:: PROMPT A ::
Copy down the Kuala Tahan passage, everything from "In my room, there" down to "past two nights.", word for word.

:: PROVIDED PASSAGE ::
:::::

The boatride was cool because we were level with the water and it was so relaxing, I kept nearly falling asleep. We saw some water buffalo on the way but other than that, it was just a bunch of green for two and a half hours.
We arrived at Kuala Tahan right before 4pm to a dock on the side of a floating restaurant, and then they wanted us to stand in line and tell them where we were going so that we could get suggestions and/or transport to our accommodation.
I couldn’t be bothered waiting in line so I made my way to my hostel, which was up a huge hill but was literally less than 300 metres from the dock. Kuala Tahan is a pretty small area, which probably has less than ten restaurants and about two convenience stores so you can pretty much cover the entire thing in less than ten minutes. I was staying at Wild Lodge in a 6-person mixed dorm (with a riverside view) for 26 ringgit per night ($8.60) and while I was unpacking my stuff, I was greeted by Thom, a Dutch guy, who basically introduced me to everyone else.
In my room, there was another Canadian girl (finally!) named Alana. She’s from Vancouver but she’s been living in the UK for the past ten years. Another main person who I met was Ros, who’s from the UK, has been travelling for nearly six months, and was planning to move to Melbourne next. I visited with people for a few hours and then we finally decided to go for dinner, which I was extremely happy about since I was starving! Let me just say that the food in Kuala Tahan is known for not being great, so I knew not to have high expectations. We went to a place that I believe was called Julie’s Hostel and I decided to get chicken curry with a coke. Afterwards, we all treated ourselves to ice cream and I tested out a Kit-Kat Drumstick, which was so good! We all went to bed, and I completely passed out since I hadn’t had much sleep during the past two nights.

:::::

:: PROMPT B ::
Please rewrite the rows below as a JSON list of strings, one string per line, taking everything from the line that contains "Infouna Technologies Pvt. Ltd. (667, 1189)" down to the last row and leaving out blank lines.

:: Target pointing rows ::

:::::

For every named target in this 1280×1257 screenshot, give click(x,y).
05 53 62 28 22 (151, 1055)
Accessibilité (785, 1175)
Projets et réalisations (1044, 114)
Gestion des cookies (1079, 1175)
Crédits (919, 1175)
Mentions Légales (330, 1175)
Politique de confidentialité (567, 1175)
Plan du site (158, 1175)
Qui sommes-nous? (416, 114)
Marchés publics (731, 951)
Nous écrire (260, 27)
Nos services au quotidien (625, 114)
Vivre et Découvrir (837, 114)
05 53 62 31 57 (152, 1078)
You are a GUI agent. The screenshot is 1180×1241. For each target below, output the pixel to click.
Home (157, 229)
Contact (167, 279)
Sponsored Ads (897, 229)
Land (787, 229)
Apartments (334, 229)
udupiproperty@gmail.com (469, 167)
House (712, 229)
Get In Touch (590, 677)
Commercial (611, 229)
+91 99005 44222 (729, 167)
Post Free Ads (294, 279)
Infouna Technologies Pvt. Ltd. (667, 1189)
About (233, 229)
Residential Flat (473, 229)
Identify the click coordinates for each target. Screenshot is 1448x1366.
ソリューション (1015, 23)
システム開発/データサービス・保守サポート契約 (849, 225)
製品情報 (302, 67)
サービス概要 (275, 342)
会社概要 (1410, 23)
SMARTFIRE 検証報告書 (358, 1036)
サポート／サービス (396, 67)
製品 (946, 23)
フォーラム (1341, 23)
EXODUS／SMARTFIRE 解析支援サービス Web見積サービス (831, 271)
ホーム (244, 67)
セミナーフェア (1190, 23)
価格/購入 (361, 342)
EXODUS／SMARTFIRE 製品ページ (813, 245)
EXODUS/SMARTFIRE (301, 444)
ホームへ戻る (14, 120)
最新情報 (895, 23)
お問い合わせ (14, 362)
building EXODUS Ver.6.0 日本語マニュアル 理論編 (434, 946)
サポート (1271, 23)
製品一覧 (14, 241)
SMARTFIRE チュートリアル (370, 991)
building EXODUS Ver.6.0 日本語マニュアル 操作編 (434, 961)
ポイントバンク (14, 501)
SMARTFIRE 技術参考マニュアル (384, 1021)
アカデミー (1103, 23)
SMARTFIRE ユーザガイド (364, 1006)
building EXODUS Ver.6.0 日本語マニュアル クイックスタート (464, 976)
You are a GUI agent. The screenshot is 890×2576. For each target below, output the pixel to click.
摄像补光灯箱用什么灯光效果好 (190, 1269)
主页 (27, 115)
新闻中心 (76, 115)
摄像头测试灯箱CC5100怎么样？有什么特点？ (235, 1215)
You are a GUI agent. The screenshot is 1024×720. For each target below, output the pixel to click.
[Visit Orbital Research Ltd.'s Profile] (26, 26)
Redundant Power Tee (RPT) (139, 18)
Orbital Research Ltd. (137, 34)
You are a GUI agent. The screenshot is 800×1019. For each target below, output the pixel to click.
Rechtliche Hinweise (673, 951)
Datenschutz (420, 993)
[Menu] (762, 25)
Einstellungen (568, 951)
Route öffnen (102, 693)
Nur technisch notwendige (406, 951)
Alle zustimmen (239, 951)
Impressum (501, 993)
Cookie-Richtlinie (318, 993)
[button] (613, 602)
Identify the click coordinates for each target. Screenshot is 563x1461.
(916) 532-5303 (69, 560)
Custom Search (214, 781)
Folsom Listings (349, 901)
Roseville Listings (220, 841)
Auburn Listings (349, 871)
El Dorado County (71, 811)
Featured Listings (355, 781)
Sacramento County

:::::

:: COMPLETE RESPONSE A ::
In my room, there was another Canadian girl (finally!) named Alana. She’s from Vancouver but she’s been living in the UK for the past ten years. Another main person who I met was Ros, who’s from the UK, has been travelling for nearly six months, and was planning to move to Melbourne next. I visited with people for a few hours and then we finally decided to go for dinner, which I was extremely happy about since I was starving! Let me just say that the food in Kuala Tahan is known for not being great, so I knew not to have high expectations. We went to a place that I believe was called Julie’s Hostel and I decided to get chicken curry with a coke. Afterwards, we all treated ourselves to ice cream and I tested out a Kit-Kat Drumstick, which was so good! We all went to bed, and I completely passed out since I hadn’t had much sleep during the past two nights.

:: COMPLETE RESPONSE B ::
[
  "Infouna Technologies Pvt. Ltd. (667, 1189)",
  "About (233, 229)",
  "Residential Flat (473, 229)",
  "Identify the click coordinates for each target. Screenshot is 1448x1366.",
  "ソリューション (1015, 23)",
  "システム開発/データサービス・保守サポート契約 (849, 225)",
  "製品情報 (302, 67)",
  "サービス概要 (275, 342)",
  "会社概要 (1410, 23)",
  "SMARTFIRE 検証報告書 (358, 1036)",
  "サポート／サービス (396, 67)",
  "製品 (946, 23)",
  "フォーラム (1341, 23)",
  "EXODUS／SMARTFIRE 解析支援サービス Web見積サービス (831, 271)",
  "ホーム (244, 67)",
  "セミナーフェア (1190, 23)",
  "価格/購入 (361, 342)",
  "EXODUS／SMARTFIRE 製品ページ (813, 245)",
  "EXODUS/SMARTFIRE (301, 444)",
  "ホームへ戻る (14, 120)",
  "最新情報 (895, 23)",
  "お問い合わせ (14, 362)",
  "building EXODUS Ver.6.0 日本語マニュアル 理論編 (434, 946)",
  "サポート (1271, 23)",
  "製品一覧 (14, 241)",
  "SMARTFIRE チュートリアル (370, 991)",
  "building EXODUS Ver.6.0 日本語マニュアル 操作編 (434, 961)",
  "ポイントバンク (14, 501)",
  "SMARTFIRE 技術参考マニュアル (384, 1021)",
  "アカデミー (1103, 23)",
  "SMARTFIRE ユーザガイド (364, 1006)",
  "building EXODUS Ver.6.0 日本語マニュアル クイックスタート (464, 976)",
  "You are a GUI agent. The screenshot is 890×2576. For each target below, output the pixel to click.",
  "摄像补光灯箱用什么灯光效果好 (190, 1269)",
  "主页 (27, 115)",
  "新闻中心 (76, 115)",
  "摄像头测试灯箱CC5100怎么样？有什么特点？ (235, 1215)",
  "You are a GUI agent. The screenshot is 1024×720. For each target below, output the pixel to click.",
  "[Visit Orbital Research Ltd.'s Profile] (26, 26)",
  "Redundant Power Tee (RPT) (139, 18)",
  "Orbital Research Ltd. (137, 34)",
  "You are a GUI agent. The screenshot is 800×1019. For each target below, output the pixel to click.",
  "Rechtliche Hinweise (673, 951)",
  "Datenschutz (420, 993)",
  "[Menu] (762, 25)",
  "Einstellungen (568, 951)",
  "Route öffnen (102, 693)",
  "Nur technisch notwendige (406, 951)",
  "Alle zustimmen (239, 951)",
  "Impressum (501, 993)",
  "Cookie-Richtlinie (318, 993)",
  "[button] (613, 602)",
  "Identify the click coordinates for each target. Screenshot is 563x1461.",
  "(916) 532-5303 (69, 560)",
  "Custom Search (214, 781)",
  "Folsom Listings (349, 901)",
  "Roseville Listings (220, 841)",
  "Auburn Listings (349, 871)",
  "El Dorado County (71, 811)",
  "Featured Listings (355, 781)",
  "Sacramento County"
]